There is still a lot of finish sanding and shaping to do on both versions. I can't decide whether to stain, paint or leave natural. Which would you do?


----------



## Semipro (Mar 22, 2013)

Really came out great on both but do see the difference, I think I would stain


----------



## Cherryville Chuck (Sep 28, 2010)

Very neat idea George. I think I would stain to just because that's the traditional look.


----------



## Gaffboat (Mar 11, 2012)

That is really cool, George. Now, how about one with a big D-shaped lever for all us Rifleman fans? :sarcastic:


----------



## curiousgeorge (Nov 6, 2006)

Gaffboat said:


> That is really cool, George. Now, how about one with a big D-shaped lever for all us Rifleman fans? :sarcastic:


Oliver,
Great Idea! That would be really neat. I might think about giving it a try. I could just make an extra lever and it would be interchangeable.


----------



## gmercer_48083 (Jul 18, 2012)

George, When you said you downloaded the videos 1 & 2, did you mean you copied to your computer or viewed online? I have not been able to copy videos from youtube to my computer and would like to know how, because its there one day and gone the next.


----------



## curiousgeorge (Nov 6, 2006)

gmercer_48083 said:


> George, When you said you downloaded the videos 1 & 2, did you mean you copied to your computer or viewed online? I have not been able to copy videos from youtube to my computer and would like to know how, because its there one day and gone the next.


Gary,
I downloaded and saved them to my computer. I use Firefox and have an add-on called 1 Click YouTube Video Downloader 2.37. It's totally simple to use...

1 Click Video Download

Download YouTube Videos in FLV and MP4 (both High Defintion and iPod compatible High-Quality) in a single click.
***********************************************
ADD-ON IS BACK ON!
More updates and features coming soon!
***********************************************

Download YouTube videos quickly and easily!
Supports all available YouTube formats (MP4, FLV, WebM, 3GP) for any video quality (from 144p up to 3072p).

How it works - It simply adds a "Download" button which populates a list with all the available videos to download.

To download a YouTube video - whenever you're on a video page in YouTube, you'll see the "Download" button with a round red icon in it, click that button to populate the list of all available formats to download, click the desired format, save to your hard drive and that's it!

This is an easy YouTube Video Downloader - If all you need is a simple, intuitive, and non-intrusive Add-On to download YouTube videos, this is the Add-On for you.

1-Click YouTube Video Downloader is a great Download Helper Tool and is a great combination with Video DownloadHelper , DownThemAll and FlashGot.

Soon you could Download YouTube videos directly from the search results of Google, Yahoo and Bing.


----------



## Herb Stoops (Aug 28, 2012)

George that is the coolest project i have ever seen.

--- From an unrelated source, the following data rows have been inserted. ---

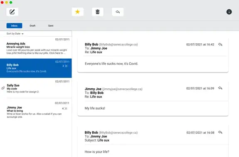Viewport: 239px width, 157px height.
Task: Open the Annoying Ads email
Action: point(36,47)
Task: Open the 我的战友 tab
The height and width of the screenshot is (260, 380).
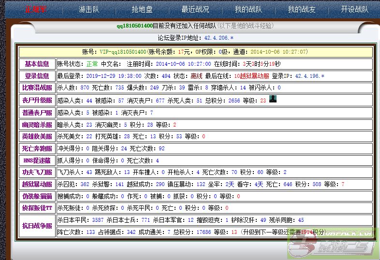Action: click(301, 9)
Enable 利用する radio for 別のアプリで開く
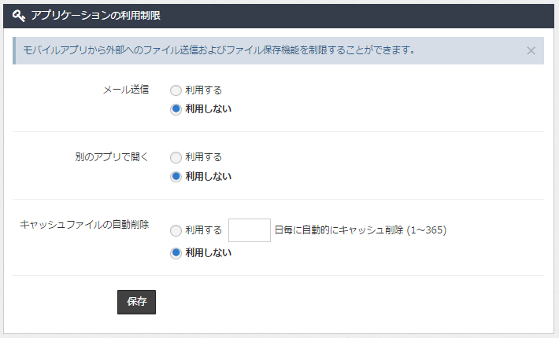 (176, 158)
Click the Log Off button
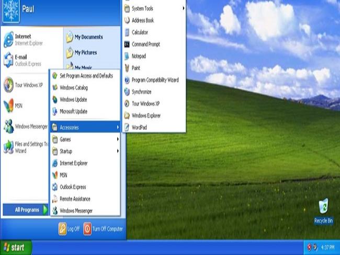The height and width of the screenshot is (255, 340). coord(69,229)
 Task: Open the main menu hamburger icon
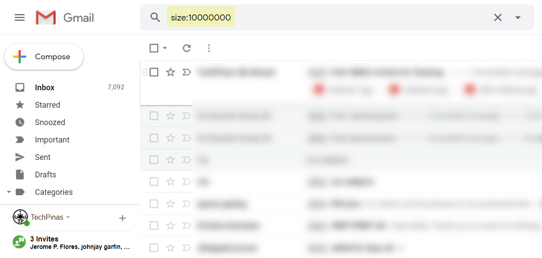point(20,17)
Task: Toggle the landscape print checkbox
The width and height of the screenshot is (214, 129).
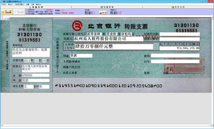Action: [27, 10]
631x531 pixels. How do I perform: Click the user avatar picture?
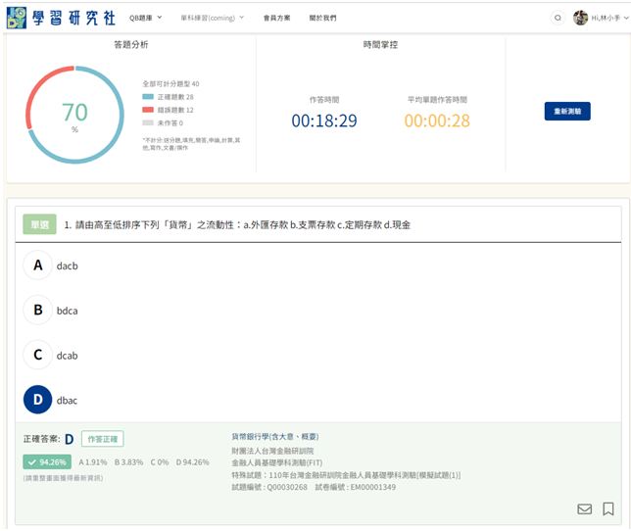pos(580,18)
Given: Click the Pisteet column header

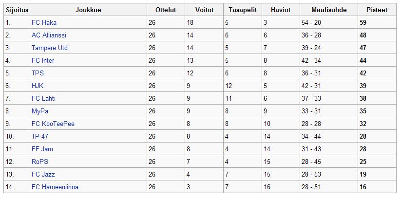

I am going to give that a try. I downloaded the pdf and will print it out.
Thanks for sharing that with us.
Herb


----------



## curiousgeorge (Nov 6, 2006)

Herb Stoops said:


> George that is the coolest project i have ever seen. I am going to give that a try. I downloaded the pdf and will print it out.
> Thanks for sharing that with us.
> Herb


Herb,
A few tips, if you don't mind...
1. Get some A4 paper to print the plans and patterns from the PDF at 100% to keep the correct size.
2. Since it's impossible to find A4 sticker paper in the US, I used Elmer's Repositionable Spray (found it at Walmart) to stick the patterns on the ply for cutting.
3. Use 5/32" ply. Or as close to 4mm as you can get. If you use 1/4" it will be too thick. (don't ask me how I know this) ;-}
4. I substituted 3/16" dowels for the 4mm, 1/4" dowels for the 6mm and 5/8" for the 16mm and that worked out fine.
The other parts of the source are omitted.